Coisas de pais, mas que aqueceram meu coração de uma maneira inexplicável, pois sabia que não importava onde estivesse eles sempre estariam ao meu lado.

Depois do caminhão arrancar, respirei fundo e ri sozinha, pois de fato o projeto nova Juliana estava seguindo seu curso. E por alguns instantes, agradeci ao universo por ter me feito abrir a cabeça, mesmo que para isso acontecer, Felipe tivesse que dar um basta no nosso relacionamento – mesmo que na hora eu só quisesse sumir.

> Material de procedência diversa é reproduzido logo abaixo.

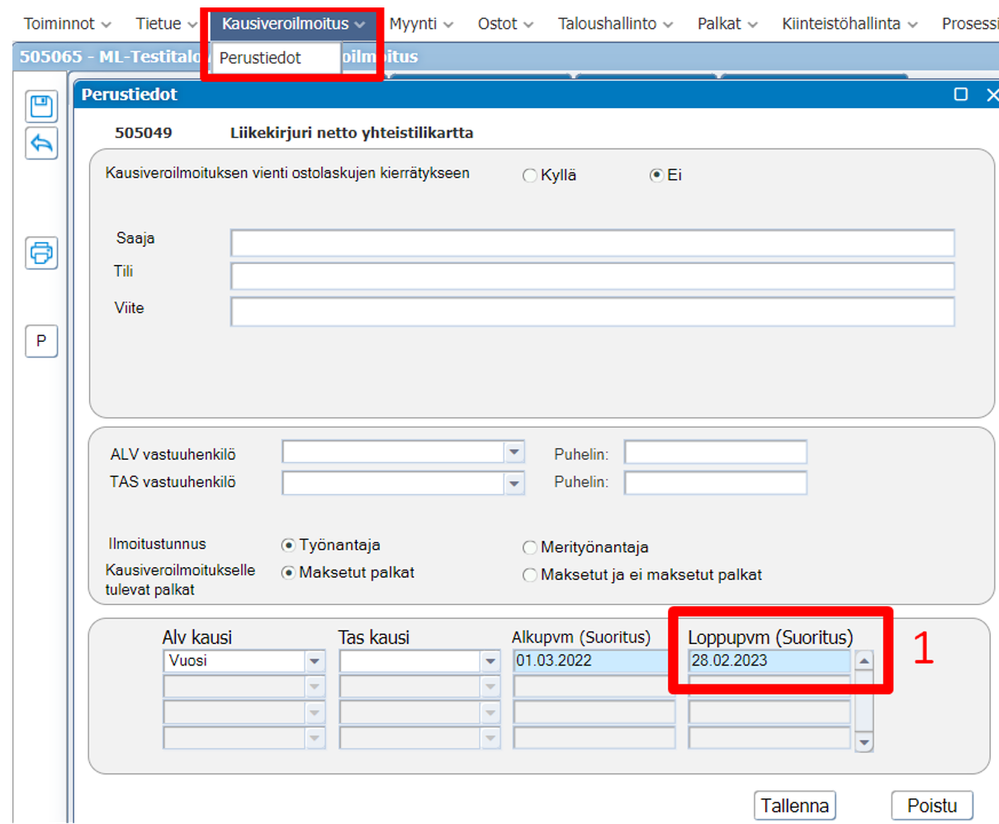The image size is (999, 824).
Task: Select the Työnantaja radio option
Action: [x=288, y=545]
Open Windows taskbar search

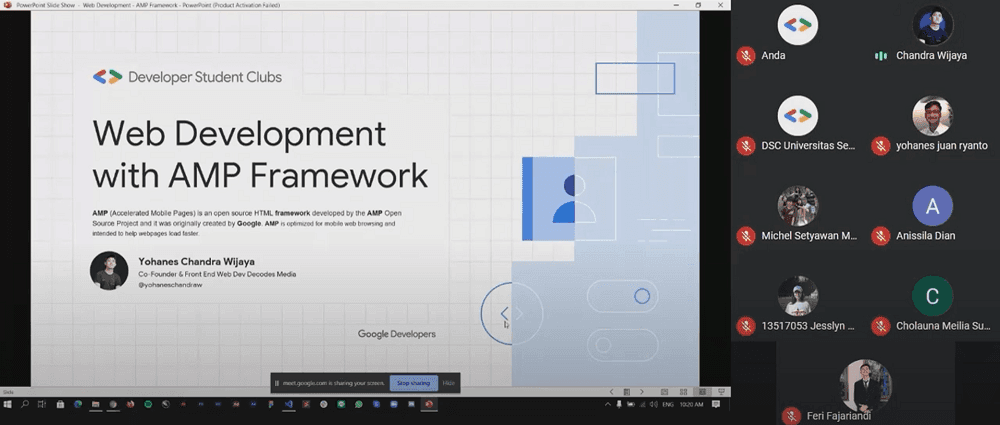[x=24, y=404]
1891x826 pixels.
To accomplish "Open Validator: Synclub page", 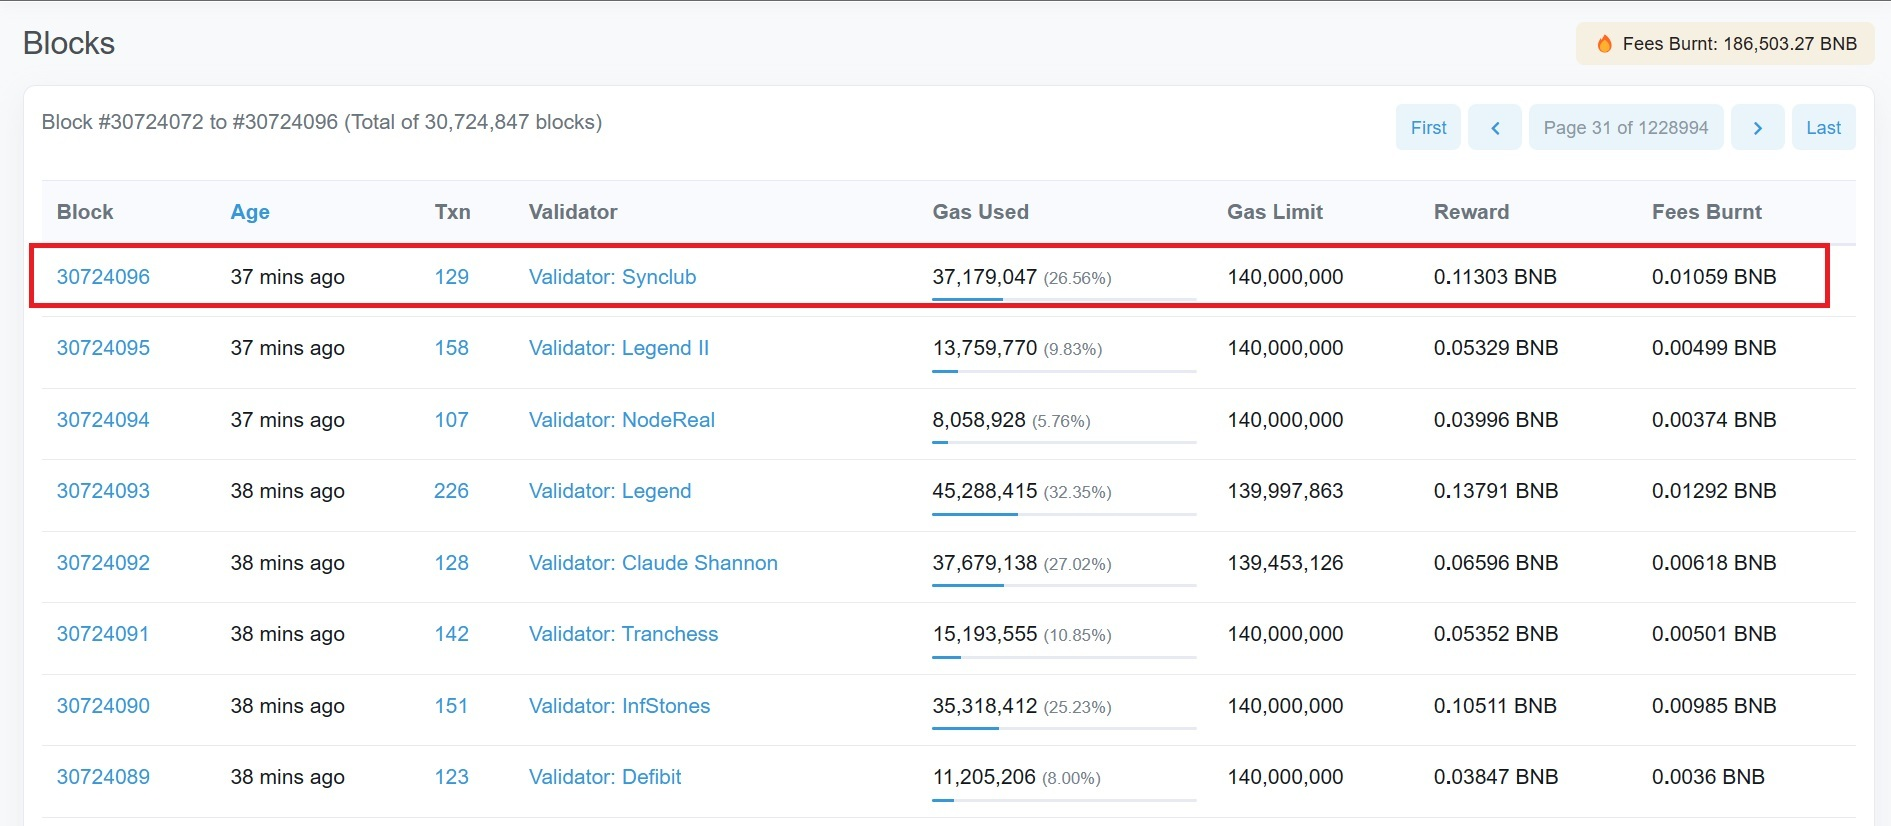I will (612, 277).
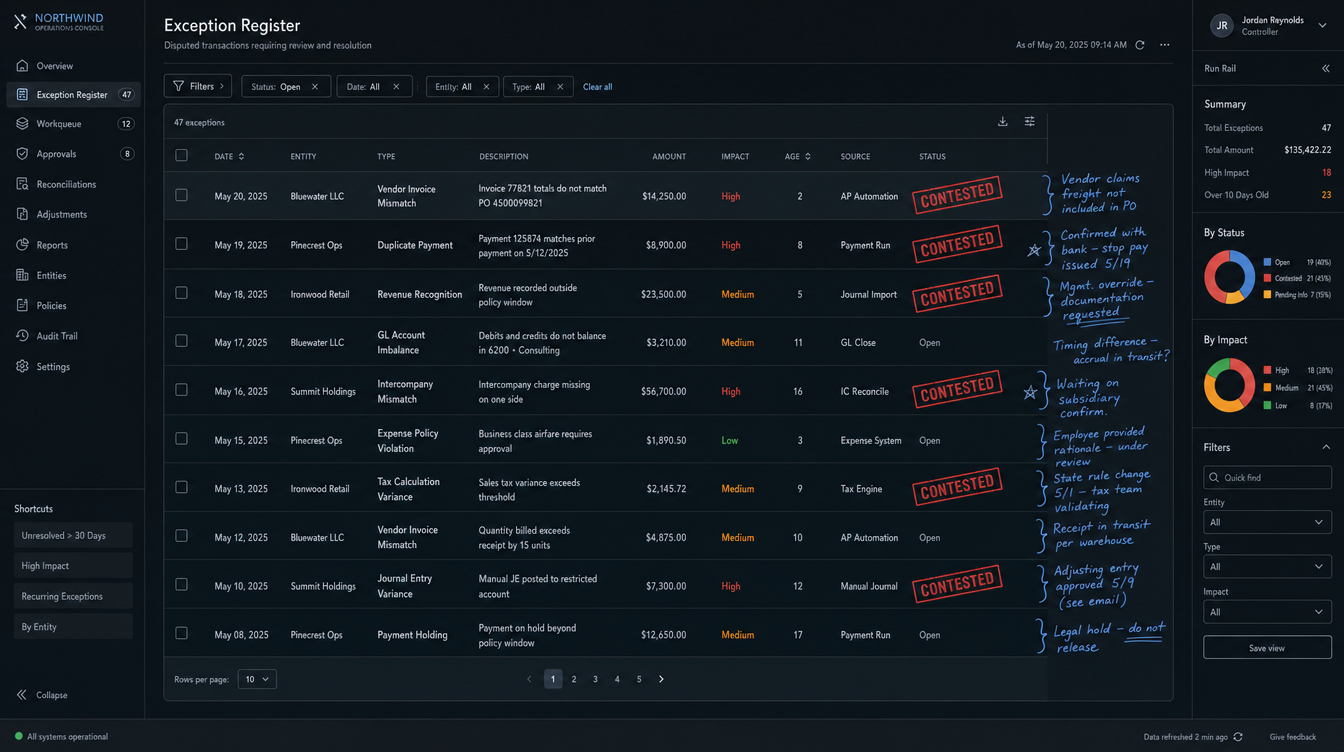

Enquanto seguíamos até meu novo endereço, mandei uma mensagem de texto a Ana avisando que estávamos próximos para facilitar as coisas na hora do caminhão passar na portaria. O que ajudou muito, pois assim que chegamos no prédio, bastou estacionar próximo ao bloco onde fica o apartamento para que começássemos a mudança de fato. Para agilizar, Ana e eu ajudamos levando algumas caixas para cima, mas só porque não nos aguentávamos de animação, era como se tivéssemos voltado a adolescência, só que sem as espinhas. Depois de me certificar de que todos os meus bens e móveis estavam dentro do quarto novo, pagamos os rapazes da transportadora e nos jogamos no sofá, completamente exaustas. Um esgotamento diferente de qualquer outro que já senti, pois esse envolvia além do cansaço físico, o sentimento de felicidade, de ânimo e de dever cumprido.

— Eu preciso de férias.

— E eu preciso comer alguma coisa.

— E se nós fôssemos comer fora? – Ana comentou, mudando totalmente de semblante. Como se só de pensar em sair, sua fadiga desaparecesse. — Daí aproveitamos para comemorar a sua chegada e... – a encarei, imaginando qual seria seu segundo motivo. — E porque definitivamente preciso de uma ceva gelada. Bora?